_WRITTEN EXERCISE_.
Reproduce the listing from its first line through the line containing "(x=1298, y=65)", with both of those lines included.

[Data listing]
------------------------------------------------
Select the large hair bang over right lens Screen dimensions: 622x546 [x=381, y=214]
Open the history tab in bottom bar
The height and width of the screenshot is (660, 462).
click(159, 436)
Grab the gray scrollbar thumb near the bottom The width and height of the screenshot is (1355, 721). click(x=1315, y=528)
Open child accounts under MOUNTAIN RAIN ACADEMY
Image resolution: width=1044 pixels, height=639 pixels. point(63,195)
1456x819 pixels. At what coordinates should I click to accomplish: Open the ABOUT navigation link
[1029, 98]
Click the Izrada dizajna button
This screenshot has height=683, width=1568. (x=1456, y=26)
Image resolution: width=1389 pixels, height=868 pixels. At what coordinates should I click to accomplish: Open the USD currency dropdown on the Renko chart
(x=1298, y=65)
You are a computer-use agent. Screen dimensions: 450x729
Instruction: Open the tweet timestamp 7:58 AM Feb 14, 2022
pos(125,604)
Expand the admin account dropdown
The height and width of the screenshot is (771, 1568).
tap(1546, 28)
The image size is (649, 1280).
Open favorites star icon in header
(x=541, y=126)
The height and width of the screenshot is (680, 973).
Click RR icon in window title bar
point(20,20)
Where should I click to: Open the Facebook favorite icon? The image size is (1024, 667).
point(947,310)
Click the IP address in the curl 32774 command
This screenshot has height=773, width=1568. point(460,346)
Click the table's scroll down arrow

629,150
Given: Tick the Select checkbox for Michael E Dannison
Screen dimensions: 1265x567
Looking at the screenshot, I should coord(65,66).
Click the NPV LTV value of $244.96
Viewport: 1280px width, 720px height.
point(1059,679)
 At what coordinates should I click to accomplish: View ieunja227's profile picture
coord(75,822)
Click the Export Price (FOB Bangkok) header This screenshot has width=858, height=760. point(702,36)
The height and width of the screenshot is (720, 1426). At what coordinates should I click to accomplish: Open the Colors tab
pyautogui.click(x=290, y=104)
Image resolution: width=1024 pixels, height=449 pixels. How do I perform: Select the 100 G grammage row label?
------------------------------------------------
_THE OUTPUT_.
Select the large hair bang over right lens Screen dimensions: 622x546 [x=381, y=214]
Open the history tab in bottom bar
The height and width of the screenshot is (660, 462).
click(159, 436)
Grab the gray scrollbar thumb near the bottom The width and height of the screenshot is (1355, 721). click(x=1315, y=528)
Open child accounts under MOUNTAIN RAIN ACADEMY
Image resolution: width=1044 pixels, height=639 pixels. point(63,195)
1456x819 pixels. At what coordinates should I click to accomplish: Open the ABOUT navigation link
[1029, 98]
Click the Izrada dizajna button
This screenshot has height=683, width=1568. (x=1456, y=26)
Image resolution: width=1389 pixels, height=868 pixels. At what coordinates should I click to accomplish: Open the USD currency dropdown on the Renko chart
(x=1298, y=65)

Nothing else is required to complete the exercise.